2. The method of claim 1, further comprising:

opening an optical shutter on a reference arm of the interferometer such that a mirror is accessible;

using the mirror to generate a preliminary reference signal;

positioning the probing beam to create an incident angle of between two and six degrees, thereby generating a preliminary image;

using the preliminary image to realign the beam such that the incident angle is less than two degrees;

closing the shutter, such that the anterior corneal surface provides the self-referencing signal; and

refining the beam to optimize imaging.

3. The method of claim 1, wherein the lens is a hypercentric lens such that the beam converges at a point behind the cornea.

4. The method of claim 1, wherein the diode emits a light at a wavelength of between 400 nm and 2500 nm.

5. The method of claim 1, wherein the optical scanner comprises a dual axis galvanometer, a MEMS scanner, a polygon scanner, an acousto-optic deflector, an electro-optic scanner, a resonant scanner, or a liquid crystal optical scanner.

6. The method of claim 1, wherein the interferometer comprises a free space interferometer or a fiber-optic coupler.

7. The method of claim 1, wherein the OCT image comprises an imaging depth provided by the spectrometer and the imaging depth is between 0 and 40 mm and at a rate between 1000 A-lines/second and 1,000,000 A-lines/second.

8. The method of claim 1, wherein the method further comprises reshaping an angle distribution of the probing beam incident on the anterior corneal surface.

9. The method of claim 8, wherein the position of the optical scanner is adjusted to reshape the angle distribution of the probing beam.

10. The method of claim 9, wherein the optical scanner includes at least one mirror disposed within, and wherein the position of one or more mirrors disposed within the optical scanner is adjusted to reshape the angle distribution of the probing beam.

11. A method for suppressing corneal apex reflection artifacts in dual-path OCT imaging, comprising:

operating an interferometer in a dual-path mode with an optical shutter disposed in a reference arm in an open state to acquire a first OCT image of the cornea;

closing the optical shutter to disable the reference arm and operate the interferometer in a self-referenced common-path mode;

acquiring a second OCT image comprising self-referenced interference generated at a corneal apex region;

spatially registering the first and second OCT images;

retaining peripheral corneal image data from the first OCT image;

retaining apex corneal image data from the second OCT image; and

combining the retained data into a composite OCT image in which the apex reflection artifact is removed while preserving native corneal curvature.

12. The method of claim 11, wherein the second OCT image is generated when an incident beam is substantially perpendicular to the corneal apex.

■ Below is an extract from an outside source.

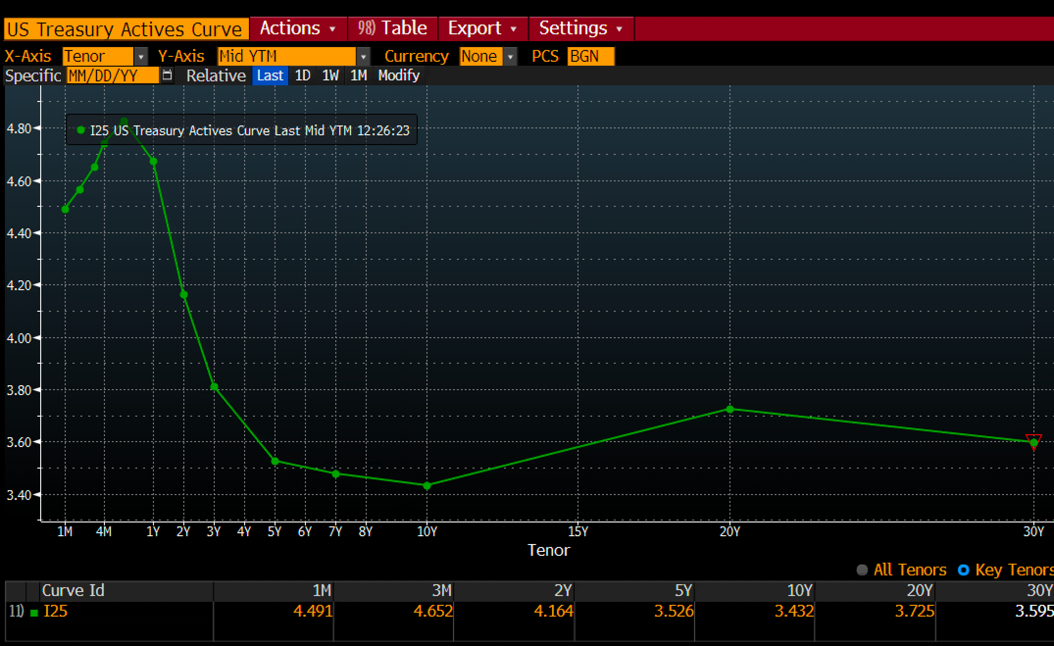Select the Key Tenors radio option
The width and height of the screenshot is (1054, 646).
point(963,570)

13. The method of claim 11, wherein the composite OCT image preserves dual-path axial depth geometry outside the apex region.

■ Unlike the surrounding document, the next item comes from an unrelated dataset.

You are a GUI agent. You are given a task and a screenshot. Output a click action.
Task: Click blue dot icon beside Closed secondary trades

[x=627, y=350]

14. The method of claim 11, wherein the optical shutter comprises a mechanical shutter, electro-optic modulator, acousto-optic modulator, or MEMS-based optical shutter.

15. The method of claim 11, wherein the first and second OCT images are acquired sequentially with a time gap of less than 200 milliseconds.

16. The method of claim 11, wherein the composite OCT image eliminates vertical saturation artifacts while preserving epithelial, Bowman's layer, and posterior corneal boundary visibility.

17. A hypercentric lens comprising:

a wide field lens configured to allow for a wide field of imaging;

one or more achromatic lenses;

wherein at least one achromatic lens is configured to expand a beam of light passing therethrough such that the beam of light fills an aperture of the wide field lens; and

wherein a distance between the wide field lens and a cornea is less than a distance between the one or more achromatic lenses and the cornea.

18. The hypercentric lens of claim 17, wherein the hypercentric lens has an optimal focus at a working distance wherein the beam of light aligns perpendicularly to the cornea.

19. The hypercentric lens of claim 17, wherein the wide field lens has a surface that is aspheric.